Nur eine Holztür trennte die Versteckten und die Soldaten. Beim Beschuss von der anderen Rheinseite her suchten alle Bewohner des Hauses an der Königswinterer Straße 5 (heute 246) Schutz im Keller. "Auch unsere Verwandten wussten, was bei uns vor sich ging. Alle halfen, das zu vertuschen. Wir achteten darauf, dass stets die Türen geschlossen waren, um unvorhergesehenen Besuch fernzuhalten. Auch auf dem benachbarten Trillhaase-Grundstück hielten sich Soldaten auf", erzählte Ruth van Essen. "Ich glaube, meine Mutter hat die Sorgen nicht an sich herangelassen. Sie war einfach nur für die Freundin da."
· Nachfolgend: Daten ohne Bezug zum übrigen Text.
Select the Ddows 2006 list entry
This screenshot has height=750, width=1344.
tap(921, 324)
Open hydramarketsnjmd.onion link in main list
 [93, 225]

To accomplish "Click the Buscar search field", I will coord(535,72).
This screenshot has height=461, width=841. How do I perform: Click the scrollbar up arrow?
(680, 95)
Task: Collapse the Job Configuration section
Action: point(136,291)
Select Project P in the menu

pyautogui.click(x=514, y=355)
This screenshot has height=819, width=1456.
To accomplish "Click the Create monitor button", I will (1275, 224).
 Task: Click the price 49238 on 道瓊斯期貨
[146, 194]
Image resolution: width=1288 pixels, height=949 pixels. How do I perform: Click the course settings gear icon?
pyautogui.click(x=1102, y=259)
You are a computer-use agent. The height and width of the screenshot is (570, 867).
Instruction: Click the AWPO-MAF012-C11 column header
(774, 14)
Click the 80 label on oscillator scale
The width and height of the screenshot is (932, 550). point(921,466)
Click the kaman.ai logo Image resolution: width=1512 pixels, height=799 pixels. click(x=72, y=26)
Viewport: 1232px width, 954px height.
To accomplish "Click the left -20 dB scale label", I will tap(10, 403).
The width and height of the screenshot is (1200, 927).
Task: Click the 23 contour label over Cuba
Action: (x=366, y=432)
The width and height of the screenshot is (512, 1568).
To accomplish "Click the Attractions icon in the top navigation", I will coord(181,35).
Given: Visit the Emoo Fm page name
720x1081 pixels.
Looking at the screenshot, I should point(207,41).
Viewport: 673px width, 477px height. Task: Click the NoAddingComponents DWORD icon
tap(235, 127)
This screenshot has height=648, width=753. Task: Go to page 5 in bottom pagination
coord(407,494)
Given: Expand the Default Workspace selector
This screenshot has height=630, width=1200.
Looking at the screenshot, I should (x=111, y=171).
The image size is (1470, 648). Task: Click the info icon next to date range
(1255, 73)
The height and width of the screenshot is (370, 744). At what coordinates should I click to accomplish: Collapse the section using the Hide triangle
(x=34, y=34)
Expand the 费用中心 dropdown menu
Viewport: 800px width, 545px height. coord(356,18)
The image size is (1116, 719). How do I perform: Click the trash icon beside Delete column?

Kennengelernt hatten sich die beiden Frauen nach dem Umzug von Wilma Groyen von Duisburg nach Königswinter der Liebe wegen. Sie hatte 1925 geheiratet. So wie Martha Steeg auch. Damals war die Tochter des jüdischen Fleischerehepaares Levy aus Oberdollendorf zum katholischen Glauben ihres Ehemannes Friedrich Steeg konvertiert. Das verschonte sie allerdings nicht vor der Verfolgung durch die Nazis im dritten Reich. Im September 1944 wurden Martha und Günther Steeg verhaftet. Während Martha Steeg in ein Arbeitslager bei Kassel transportiert wurde, kam Günther als noch nicht 16-Jähriger frei.

Friedrich Steeg, für den eine ihm von den Nazis nahegelegte Scheidung nicht in Frage kam, verlor seine Arbeit und musste bereits vorher den Gau Köln-Aachen verlassen. Es gelang ihm durch eine Informantin aus der Gestapo-Leitstelle Köln, den Aufenthalt seiner Frau zu ermitteln und sie auf heimlichen Wegen aus dem Lager zu Wilma Groyen zu bringen. Bald darauf suchte auch Sohn Günther dieses Versteck auf. Ruth van Essen: "Als die Amerikaner da waren, begleitete meine Mutter Martha Steeg und Günther nach Hause."

Die Freundschaft beider Frauen hielt bis zum Tod. Martha Steeg starb 1992 mit 91, drei Jahre später folgte ihr Wilma Groyen im Alter von 95 Jahren. Zwei Schülerinnen aus Klasse 10c des CJD haben Wilma Groyen zu ihrer Heldin auserkoren. Alena Bail und Ricarda Hencke wollen sich mit dem Thema an dem Geschichtswettbewerb des Bundespräsidenten "Helden - verehrt, verkannt, vergessen" beteiligen.